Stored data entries
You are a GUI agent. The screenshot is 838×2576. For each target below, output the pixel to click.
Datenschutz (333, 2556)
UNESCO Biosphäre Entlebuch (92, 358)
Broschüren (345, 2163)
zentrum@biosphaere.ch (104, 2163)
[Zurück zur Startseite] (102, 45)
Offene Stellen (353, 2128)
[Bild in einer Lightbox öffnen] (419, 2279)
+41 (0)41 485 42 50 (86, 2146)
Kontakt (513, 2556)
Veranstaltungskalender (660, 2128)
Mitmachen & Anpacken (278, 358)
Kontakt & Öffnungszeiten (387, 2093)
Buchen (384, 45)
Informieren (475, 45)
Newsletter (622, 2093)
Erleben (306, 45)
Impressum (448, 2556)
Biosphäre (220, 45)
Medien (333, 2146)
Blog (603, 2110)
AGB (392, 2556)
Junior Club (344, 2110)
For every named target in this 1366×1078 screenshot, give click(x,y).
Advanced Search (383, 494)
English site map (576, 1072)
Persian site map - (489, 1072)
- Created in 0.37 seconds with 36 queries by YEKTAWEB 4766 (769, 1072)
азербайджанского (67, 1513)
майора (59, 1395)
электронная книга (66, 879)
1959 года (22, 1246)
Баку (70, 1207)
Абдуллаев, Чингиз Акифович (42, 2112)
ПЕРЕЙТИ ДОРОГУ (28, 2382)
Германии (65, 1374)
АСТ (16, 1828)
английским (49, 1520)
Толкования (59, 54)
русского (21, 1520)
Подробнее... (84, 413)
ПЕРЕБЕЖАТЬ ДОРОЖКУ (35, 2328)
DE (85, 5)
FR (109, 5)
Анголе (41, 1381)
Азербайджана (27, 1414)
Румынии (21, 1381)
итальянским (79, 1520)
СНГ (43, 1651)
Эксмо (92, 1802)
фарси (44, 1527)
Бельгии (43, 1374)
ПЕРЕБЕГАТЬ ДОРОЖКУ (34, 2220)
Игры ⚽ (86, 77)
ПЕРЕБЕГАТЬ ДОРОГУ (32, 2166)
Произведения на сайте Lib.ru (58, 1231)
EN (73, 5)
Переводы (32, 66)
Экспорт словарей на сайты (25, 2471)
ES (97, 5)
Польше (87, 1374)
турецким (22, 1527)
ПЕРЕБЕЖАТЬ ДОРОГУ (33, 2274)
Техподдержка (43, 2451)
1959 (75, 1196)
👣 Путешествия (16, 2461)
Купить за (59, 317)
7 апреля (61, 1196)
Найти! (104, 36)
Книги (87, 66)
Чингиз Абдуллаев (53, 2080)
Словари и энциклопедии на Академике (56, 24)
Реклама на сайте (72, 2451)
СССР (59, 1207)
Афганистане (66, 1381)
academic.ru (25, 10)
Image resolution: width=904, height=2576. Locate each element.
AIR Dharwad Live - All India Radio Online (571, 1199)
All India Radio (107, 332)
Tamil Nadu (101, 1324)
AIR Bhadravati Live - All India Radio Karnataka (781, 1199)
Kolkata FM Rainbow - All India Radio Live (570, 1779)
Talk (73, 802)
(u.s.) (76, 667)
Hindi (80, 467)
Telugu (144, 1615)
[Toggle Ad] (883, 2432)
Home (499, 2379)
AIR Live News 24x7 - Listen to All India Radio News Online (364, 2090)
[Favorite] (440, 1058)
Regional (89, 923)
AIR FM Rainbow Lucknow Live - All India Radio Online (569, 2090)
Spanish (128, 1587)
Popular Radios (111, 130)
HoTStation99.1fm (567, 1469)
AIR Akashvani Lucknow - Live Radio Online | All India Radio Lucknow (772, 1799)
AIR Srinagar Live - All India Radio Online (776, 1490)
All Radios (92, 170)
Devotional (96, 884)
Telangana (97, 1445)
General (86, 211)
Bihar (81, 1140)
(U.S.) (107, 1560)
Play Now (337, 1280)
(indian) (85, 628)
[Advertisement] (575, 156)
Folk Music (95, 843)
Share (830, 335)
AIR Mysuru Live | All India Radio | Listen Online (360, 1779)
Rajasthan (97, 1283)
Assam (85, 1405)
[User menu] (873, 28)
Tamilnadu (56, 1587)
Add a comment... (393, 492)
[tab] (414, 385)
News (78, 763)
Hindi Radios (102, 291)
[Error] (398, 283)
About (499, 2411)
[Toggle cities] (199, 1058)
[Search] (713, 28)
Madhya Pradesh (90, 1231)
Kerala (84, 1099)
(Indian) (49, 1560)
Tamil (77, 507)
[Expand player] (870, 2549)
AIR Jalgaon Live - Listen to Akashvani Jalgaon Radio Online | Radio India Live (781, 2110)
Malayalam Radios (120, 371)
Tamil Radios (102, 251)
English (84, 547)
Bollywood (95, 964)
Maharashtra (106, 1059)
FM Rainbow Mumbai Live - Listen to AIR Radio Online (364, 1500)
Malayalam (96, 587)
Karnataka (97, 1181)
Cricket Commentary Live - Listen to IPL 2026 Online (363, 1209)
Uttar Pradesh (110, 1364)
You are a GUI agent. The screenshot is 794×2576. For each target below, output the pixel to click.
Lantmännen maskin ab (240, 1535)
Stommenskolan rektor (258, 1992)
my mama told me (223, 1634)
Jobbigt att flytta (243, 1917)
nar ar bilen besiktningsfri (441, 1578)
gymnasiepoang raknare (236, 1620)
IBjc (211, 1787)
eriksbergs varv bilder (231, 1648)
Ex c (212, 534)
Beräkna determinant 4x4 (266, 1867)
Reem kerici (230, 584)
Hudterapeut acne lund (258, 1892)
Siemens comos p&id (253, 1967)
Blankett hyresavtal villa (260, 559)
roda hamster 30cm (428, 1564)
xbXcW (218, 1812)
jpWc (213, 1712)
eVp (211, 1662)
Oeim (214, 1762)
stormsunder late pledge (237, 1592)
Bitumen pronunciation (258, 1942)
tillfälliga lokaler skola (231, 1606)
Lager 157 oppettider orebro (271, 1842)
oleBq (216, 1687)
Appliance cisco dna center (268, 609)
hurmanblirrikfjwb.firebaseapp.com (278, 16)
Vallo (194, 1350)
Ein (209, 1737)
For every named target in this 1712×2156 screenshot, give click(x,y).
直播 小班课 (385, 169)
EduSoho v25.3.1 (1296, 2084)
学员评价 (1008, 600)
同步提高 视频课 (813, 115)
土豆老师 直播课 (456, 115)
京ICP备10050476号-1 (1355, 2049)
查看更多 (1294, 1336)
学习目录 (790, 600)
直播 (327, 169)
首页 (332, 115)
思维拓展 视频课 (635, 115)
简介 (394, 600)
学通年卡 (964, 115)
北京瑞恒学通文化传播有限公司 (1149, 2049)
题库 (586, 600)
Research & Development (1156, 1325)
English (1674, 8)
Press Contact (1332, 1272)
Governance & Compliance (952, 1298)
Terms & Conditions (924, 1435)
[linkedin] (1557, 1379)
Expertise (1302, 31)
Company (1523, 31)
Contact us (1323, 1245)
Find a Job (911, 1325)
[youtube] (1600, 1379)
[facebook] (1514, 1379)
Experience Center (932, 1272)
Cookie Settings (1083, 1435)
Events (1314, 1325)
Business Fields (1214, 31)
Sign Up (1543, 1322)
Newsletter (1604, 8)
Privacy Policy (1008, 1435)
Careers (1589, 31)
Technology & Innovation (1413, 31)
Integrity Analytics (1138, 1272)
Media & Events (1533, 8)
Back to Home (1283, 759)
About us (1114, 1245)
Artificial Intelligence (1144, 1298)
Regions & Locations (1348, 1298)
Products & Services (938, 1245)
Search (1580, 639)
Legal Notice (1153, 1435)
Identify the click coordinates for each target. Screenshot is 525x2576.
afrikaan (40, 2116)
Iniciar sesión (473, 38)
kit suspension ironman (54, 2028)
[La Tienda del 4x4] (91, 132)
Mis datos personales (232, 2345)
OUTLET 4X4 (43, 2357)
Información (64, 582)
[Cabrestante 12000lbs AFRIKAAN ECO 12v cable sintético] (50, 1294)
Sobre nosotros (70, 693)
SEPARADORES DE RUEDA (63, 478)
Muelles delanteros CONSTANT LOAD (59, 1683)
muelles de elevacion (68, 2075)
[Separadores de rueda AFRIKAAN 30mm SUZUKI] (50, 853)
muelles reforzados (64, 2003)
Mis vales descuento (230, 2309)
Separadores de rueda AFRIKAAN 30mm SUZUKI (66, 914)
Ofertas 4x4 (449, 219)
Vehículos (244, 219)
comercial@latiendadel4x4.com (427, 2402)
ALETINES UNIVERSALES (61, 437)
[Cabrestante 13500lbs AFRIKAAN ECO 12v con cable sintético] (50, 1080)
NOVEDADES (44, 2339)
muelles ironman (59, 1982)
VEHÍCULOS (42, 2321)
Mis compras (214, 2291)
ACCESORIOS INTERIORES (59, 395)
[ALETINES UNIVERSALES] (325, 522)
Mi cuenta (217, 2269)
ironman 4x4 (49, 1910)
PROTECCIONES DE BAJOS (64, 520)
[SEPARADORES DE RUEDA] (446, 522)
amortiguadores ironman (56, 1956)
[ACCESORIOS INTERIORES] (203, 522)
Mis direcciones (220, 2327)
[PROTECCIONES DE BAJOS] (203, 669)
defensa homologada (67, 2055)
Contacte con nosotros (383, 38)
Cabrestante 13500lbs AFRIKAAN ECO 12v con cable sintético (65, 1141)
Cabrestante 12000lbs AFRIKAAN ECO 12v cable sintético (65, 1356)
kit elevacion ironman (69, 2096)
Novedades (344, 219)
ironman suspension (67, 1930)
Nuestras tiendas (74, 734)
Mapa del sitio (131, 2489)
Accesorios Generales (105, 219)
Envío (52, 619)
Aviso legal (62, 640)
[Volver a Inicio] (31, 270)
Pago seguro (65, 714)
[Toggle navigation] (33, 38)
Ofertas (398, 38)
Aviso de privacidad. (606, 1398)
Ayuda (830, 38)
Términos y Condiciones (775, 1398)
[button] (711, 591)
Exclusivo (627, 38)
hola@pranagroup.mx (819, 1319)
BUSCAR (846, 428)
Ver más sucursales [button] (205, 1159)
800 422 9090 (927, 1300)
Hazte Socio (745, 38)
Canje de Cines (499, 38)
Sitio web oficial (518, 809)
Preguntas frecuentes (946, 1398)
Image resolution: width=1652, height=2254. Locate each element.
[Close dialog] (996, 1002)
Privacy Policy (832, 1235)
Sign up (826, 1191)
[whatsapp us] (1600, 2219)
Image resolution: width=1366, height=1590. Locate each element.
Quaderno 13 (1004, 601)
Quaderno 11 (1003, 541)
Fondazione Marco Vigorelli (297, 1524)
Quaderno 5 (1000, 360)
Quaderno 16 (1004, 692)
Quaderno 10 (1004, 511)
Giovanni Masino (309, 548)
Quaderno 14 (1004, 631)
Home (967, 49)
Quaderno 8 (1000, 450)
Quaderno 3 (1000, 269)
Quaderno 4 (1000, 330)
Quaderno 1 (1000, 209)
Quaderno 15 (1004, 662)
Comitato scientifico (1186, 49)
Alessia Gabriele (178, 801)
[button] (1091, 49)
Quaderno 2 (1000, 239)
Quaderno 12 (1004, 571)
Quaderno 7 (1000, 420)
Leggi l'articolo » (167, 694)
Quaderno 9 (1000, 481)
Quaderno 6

■ YOUR TASK
Tally the lines of the records that contain "height", then write only the total.

■ SOLUTION TO THE PROBLEM
3